The danger with BPDCN is relapse. For some unknown reason, a BPDCN relapse typically cannot be put in remission a second time. I hope things have changed, but that was the case when I was reading all the studies back in 2011.

That said, it seemed to me that a good half of the people who have contacted me have survived. This is wonderful because when I was diagnosed, word was that no one survived. 

I have to admit that this terrified me. The words I remember the most from my internet reading was, “The prognosis … is generally poor with a median survival of 14 months. The treatment is conventional chemotherapy for AML, which generally shows a good initial response followed by quick and fatal relapse.”

Breathtaking words! You won’t find them on the internet anymore except on my blog because the site they were on let me change the description. After beginning to use bone marrow transplants as treatment before relapse could occur, BPDCN sufferers were regularly surviving.

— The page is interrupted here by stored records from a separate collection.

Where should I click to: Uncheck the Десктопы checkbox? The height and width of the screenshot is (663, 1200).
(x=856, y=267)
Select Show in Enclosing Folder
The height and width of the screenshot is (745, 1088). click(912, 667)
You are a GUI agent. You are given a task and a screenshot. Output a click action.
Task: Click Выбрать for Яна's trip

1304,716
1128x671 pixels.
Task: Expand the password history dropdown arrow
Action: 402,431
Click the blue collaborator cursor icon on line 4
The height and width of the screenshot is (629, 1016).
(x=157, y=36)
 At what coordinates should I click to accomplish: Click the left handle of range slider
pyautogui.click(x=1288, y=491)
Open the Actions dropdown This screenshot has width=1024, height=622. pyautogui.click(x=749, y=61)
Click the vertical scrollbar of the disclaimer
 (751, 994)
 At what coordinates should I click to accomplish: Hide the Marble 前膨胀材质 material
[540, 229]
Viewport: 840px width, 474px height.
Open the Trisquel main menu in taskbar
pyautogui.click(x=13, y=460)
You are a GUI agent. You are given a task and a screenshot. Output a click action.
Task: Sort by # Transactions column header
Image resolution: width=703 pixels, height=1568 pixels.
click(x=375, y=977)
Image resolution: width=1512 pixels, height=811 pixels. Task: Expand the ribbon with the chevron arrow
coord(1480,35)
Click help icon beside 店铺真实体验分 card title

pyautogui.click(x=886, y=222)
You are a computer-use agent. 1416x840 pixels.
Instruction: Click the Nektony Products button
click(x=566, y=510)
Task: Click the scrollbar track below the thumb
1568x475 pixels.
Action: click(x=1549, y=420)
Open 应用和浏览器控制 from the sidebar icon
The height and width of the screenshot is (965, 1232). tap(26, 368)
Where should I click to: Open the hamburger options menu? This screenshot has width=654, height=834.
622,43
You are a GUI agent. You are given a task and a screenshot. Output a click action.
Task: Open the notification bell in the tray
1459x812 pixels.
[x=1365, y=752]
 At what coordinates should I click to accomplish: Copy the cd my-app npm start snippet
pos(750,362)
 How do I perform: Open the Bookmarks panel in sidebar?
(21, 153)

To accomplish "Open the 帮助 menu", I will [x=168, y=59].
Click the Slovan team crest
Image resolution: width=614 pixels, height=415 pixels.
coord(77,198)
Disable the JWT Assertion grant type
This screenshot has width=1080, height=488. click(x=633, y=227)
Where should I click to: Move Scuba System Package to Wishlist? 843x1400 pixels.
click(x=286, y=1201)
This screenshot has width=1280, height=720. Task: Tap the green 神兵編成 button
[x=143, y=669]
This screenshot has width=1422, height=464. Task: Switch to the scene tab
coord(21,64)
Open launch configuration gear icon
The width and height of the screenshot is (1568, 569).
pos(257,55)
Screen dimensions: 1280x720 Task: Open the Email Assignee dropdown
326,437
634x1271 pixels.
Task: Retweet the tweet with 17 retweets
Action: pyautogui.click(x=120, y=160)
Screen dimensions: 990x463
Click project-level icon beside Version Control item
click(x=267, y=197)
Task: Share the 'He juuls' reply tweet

Again, the really fortunate thing is that they do not have to go through the kind of chemo that I and my Irish friend went through. SL-401 is much more mild, yet it is getting survival rates as good as the strong chemo that saved my life. Of course, the marrow transplant is as difficult for BPDCN patients who received SL-401 as it was for me. My nurses did not sugarcoat the marrow transplant for me, so I won’t sugarcoat it for you. As one nurse told me, “If you thought chemo kicked your butt, this transplant will be twice as bad.” Yikes!

I named the nurse in this photo “Kamau,” which is Swahili for “quiet warrior.” This was my first chemo being introduced.

Nonetheless, I survived! I not only survived, I thrived, and I went through the rigors of my treatment with joy. I walked 50 miles in 35 days during my first chemo. The square hallway on our floor was labeled as 26 laps per mile (pictured on the right). I tried to walk 2 miles per day, but hemorrhoid difficulties slowed me down during the height of chemo. I was careful to keep a positive attitude. This was not hard, as I am a Bible teacher. I knew deep down in my soul that “all things work together for good for those who love God and are called according to his purpose” (Rom. 8:28).